After catching up on the related bugs (legacy/trac#13297 (moved), legacy/trac#16255 (moved)), it seems like the reason this is being killed is because of the lack of unit test support to take in all inputs for a consensus (votes, bw auth files, guardfraction files) and produce a consensus, and then examine that consensus for expected results for both values and client usage. If we had that, it would be much easier to verify that the fix in legacy/trac#16255 (moved) is sufficient, right?
If that is true, then I would rather obsolete the torrc options for now without removing any code, and file a ticket for better consensus testing support. There have been several other path selection tickets where I wished I just had a full consensus to check behavior against, rather than cobbling together a mock or tiny chutney network...
Once we have such a testing mechanism, it will be much easier to bring this code back with torrc options like GuardFractionV2File (since in legacy/trac#16255 (moved) we already discussed changing the format slightly), rather than ripping it out and starting over completely from scratch. We need the guardfraction feature (or something like it) less since we have backed off from infinite guard lifetimes, but I don't think the need is now zero.
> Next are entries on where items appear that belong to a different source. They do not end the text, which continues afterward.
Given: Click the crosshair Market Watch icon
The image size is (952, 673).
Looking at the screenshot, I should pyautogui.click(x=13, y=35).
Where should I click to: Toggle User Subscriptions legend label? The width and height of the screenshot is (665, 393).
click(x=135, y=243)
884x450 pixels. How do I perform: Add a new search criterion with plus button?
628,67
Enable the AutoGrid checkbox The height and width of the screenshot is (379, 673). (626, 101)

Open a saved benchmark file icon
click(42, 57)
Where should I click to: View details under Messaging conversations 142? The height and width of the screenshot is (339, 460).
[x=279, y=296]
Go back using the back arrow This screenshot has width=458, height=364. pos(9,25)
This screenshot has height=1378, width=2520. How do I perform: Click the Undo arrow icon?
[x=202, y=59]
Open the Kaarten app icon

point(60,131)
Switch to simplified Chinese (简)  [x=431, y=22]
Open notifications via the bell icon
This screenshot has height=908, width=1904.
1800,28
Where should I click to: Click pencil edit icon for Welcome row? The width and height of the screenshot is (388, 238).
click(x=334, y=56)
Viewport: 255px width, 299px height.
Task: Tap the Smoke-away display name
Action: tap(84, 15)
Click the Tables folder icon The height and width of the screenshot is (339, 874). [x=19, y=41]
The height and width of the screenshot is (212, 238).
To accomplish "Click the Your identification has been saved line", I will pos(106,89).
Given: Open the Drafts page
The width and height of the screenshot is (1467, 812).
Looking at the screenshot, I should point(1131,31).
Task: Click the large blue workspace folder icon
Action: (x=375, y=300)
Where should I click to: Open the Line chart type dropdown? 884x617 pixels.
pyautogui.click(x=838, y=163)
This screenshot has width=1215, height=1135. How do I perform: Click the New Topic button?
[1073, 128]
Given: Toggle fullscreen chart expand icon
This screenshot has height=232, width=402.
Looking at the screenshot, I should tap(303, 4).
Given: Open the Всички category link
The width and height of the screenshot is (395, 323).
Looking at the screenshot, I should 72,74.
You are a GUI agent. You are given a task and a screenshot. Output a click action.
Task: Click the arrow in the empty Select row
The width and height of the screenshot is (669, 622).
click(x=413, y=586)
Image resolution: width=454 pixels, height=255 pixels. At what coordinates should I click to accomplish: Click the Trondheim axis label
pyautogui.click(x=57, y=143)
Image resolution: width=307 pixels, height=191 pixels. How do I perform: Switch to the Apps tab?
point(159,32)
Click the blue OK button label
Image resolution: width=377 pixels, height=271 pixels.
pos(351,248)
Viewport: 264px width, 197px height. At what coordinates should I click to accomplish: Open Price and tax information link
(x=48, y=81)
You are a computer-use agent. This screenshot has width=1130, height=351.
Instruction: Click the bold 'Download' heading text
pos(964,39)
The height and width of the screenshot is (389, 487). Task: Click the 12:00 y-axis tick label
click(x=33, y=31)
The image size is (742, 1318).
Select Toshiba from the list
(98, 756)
We need the guardfraction feature (or something like it) less since we have backed off from infinite guard lifetimes, but I don't think the need is now zero.
I think this is right.
But when considering the guardfraction feature, we should think not just about the code on the Tor side, but also about what feels to the dir auths like yet another pile of abandonware crap that they're going to be asked to run and maintain forever.
So, if we're thinking about the feature's future, let's not underweight the importance of the external portion of the tool too.
We need the guardfraction feature (or something like it) less since we have backed off from infinite guard lifetimes, but I don't think the need is now zero.
I think this is right.
We will never have perfectly accurate bandwidth allocations. So I think we need to decide how much inaccuracy we are willing to tolerate in the bandwidth system. (Currently, we tolerate 30-50% variance between bandwidth authorities. But we don't have any good way of working out the difference between the median measured bandwidth, and the actual bandwidth of a relay.)
Once we know our tolerance, it will help us prioritise fixing guardfraction.
It will also help us evaluate bandwidth authority configurations and implementations.
But when considering the guardfraction feature, we should think not just about the code on the Tor side, but also about what feels to the dir auths like yet another pile of abandonware crap that they're going to be asked to run and maintain forever.
So, if we're thinking about the feature's future, let's not underweight the importance of the external portion of the tool too.
Also, regardless of whether we fixe guardfraction in the future, we need to remove all the old consensus methods affected by legacy/trac#16255 (moved).